Conversely, private healthcare represents huge business in the States and other countries across the globe, with IT sector of the healthcare sector in North America alone set to peak at a staggering $239.9 billion by the end of 2025.
However, this market is notably volatile and has taken something of a battering of late, undermining the reputation of the private healthcare sector as being a relative safe haven for investors.
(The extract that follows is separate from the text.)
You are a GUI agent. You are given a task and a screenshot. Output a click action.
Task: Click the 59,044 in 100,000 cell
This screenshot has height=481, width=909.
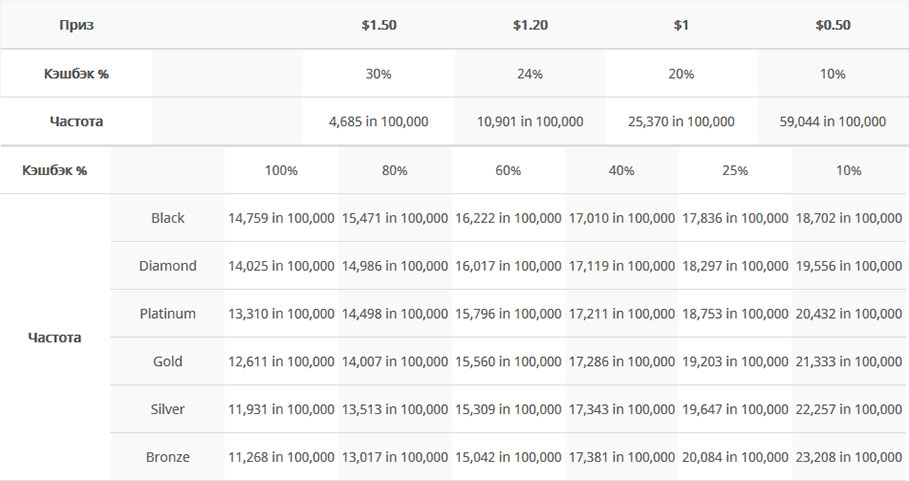(832, 122)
But is this a market that investors should consider now, and if so, why is this the case?
Appraising the Issues Facing Healthcare Investment in the States
In the last decade or so, there’s no doubt that private healthcare in the U.S. has taken a sustained and significant beating, thanks to the cumulative impact of Congressional scrutiny, price pressures and high-profile court cases.
Then there’s the uncertainty surrounding the Affordable Care Act and the failure of the Donald Trump administration to put forward a viable alternative, which continues to undermine the value of the healthcare sector and cast doubt over its long-term future.
Interestingly, the coronavirus outbreak has also raised serious discussions concerning the nature of healthcare in the U.S., with socialist Democrat candidate Bernie Sanders suggesting that the global pandemic had laid bare “the incredible weakness and dysfunctionality” of healthcare in the States.
This has only served to cast further doubt over the future of healthcare in North America, particularly from an investment perspective.
The reason for this is simple; as single-payer healthcare has been mooted and would be universally available to citizens and funded through a single public system like the NHS, negating the need for the widespread provision of private healthcare.
So, Why is Now the Time to Invest in Healthcare?
Despite these challenges, there’s more than enough evidence to suggest that healthcare represents a solid investment opportunity, especially from the perspective of those with a long-term outlook.
This is particularly true in the current marketplace, as premium stocks may well be undervalued due to the wider economic climate and the direct impact of Covid-19.
Over time, the health sector has also proved itself to be a reliable and relatively safe asset class, and indeed healthcare remains the second-best performing market in the States since the 1970s.
During this time, the private healthcare sector has showcased consistent growth, overcoming significant hurdles and managing to thrive in a number of diverse Republican and Democrat governments.
Beyond this, it’s also important to note that the U.S. alone is planning to invest heavily in healthcare in the next financial year, with the total spend expected to peak at $4 trillion during this period.
This can inspire considerable industry growth and improved sentiment, which you in turn can leverage by targeting a relevant equity fund that’s managed by a financial market expert.
UK investors may also be interested to see whether the NHS is indeed on the table during future trade talks with the U.S., which are likely to follow in the next 18 months now that the UK has left the EU.
While this would be damaging to the NHS if elements of the service are privatised or sold off (or drugs become more expensive when sourced from the States), it would be good news for private healthcare in North America and would boost this lucrative market even further.